Postsecular Cities by Beaumont Justin; Baker Christopher;

Postsecular Cities by Beaumont Justin; Baker Christopher;

Author:Beaumont, Justin; Baker, Christopher;
Language: eng
Format: epub
Publisher: Bloomsbury Publishing Plc
Published: 2011-10-14T16:00:00+00:00


Noting a counterpart

The Jesuits were among the first missionaries to travel to Japan, their missionary activities beginning in earnest around 1549 with the arrival of Father Francis Xavier, though all activities ended abruptly when, in the mid-1600s, all Christian missionaries were banned from Japan. Xavier was excited about Japan: ‘they are the best race yet discovered, and I think among non-Christians their match will not easily be found’ (Lidin, 2002: 166). Also, a few decades later, the Italian Jesuit, Alexandro Valignano,2 reported meetings with an exotic, strange and yet strikingly familiar culture: ‘ . . . Japan is a world the reverse of Europe; everything is so different and opposed that they are like us in practically nothing’. Yet he added, ‘this would not be surprising if they were like so many barbarians, but what astonishes me is that they behave as very prudent and cultured people’ (Shelton, 1999: 3). The missionaries were stunned and probably felt insecure about where to start their work of converting non-Christians into civilized people. Christians came with precise ideas about the very idea of a ‘religion’ as a contradiction to the idea of a ‘primitive’ magic cult, and they believed that Christianity would offer the only true path to civilization. However, in this strange Oriental culture, codes for civility seemed to be a key order of social encountering.

During the Tokugawa era (1603–1867), visitors from abroad were rare. In The History of Japan Together with a Description of the Kingdom of Siam, published in 1727, Engelbert Kaempfer described ‘a valiant and virtuous people, enriched by a mutual commerce among themselves, possessed of a country on which nature hath lavish’d her most valuable treasures . . . “populous and wealthy Nipon’ ” (Screech, 1996: 14). At the end of the eighteenth century, Carl Peter Thunberg, pupil and successor of Linnaeus, one of the great fathers of modern science, spent 18 months in Japan. He wrote (Screech, 1996: 210): ‘their doctrine chiefly inculcates the following maxims: to lead a virtuous life, to do justice to every man, to behave at the same time to all persons with civility, to govern with equality, and to maintain an inviolate integrity of heart’.

How can an Oriental culture, which, following Max Weber, is of a completely different nature compared to Occidental culture, manifest such familiarity when it comes to universal codes for civility?
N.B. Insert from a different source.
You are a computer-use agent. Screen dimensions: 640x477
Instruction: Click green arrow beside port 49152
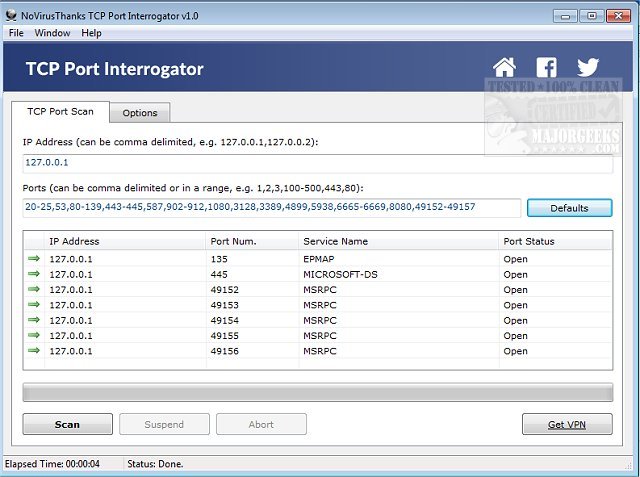click(35, 290)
This was the era of European colonialism, with its precise ideas about the relationship between Europe and other parts of the world as a relationship between ‘modernity’ and ‘tradition’. In this historical period, ‘the West never invaded Japan nor blockaded it, and it never had the writ to command. Japan, consequently remained fully independent’ (Screech, 1996: 1). When the country finally opened its doors to foreign influences, it was more than well prepared for modernity. What had happened in the meantime?

In this chapter, I will use the gaze of the visitor and the experience of strangeness and familiarity as keys for methodology. The experience of both strangeness and familiarity is my point of departure.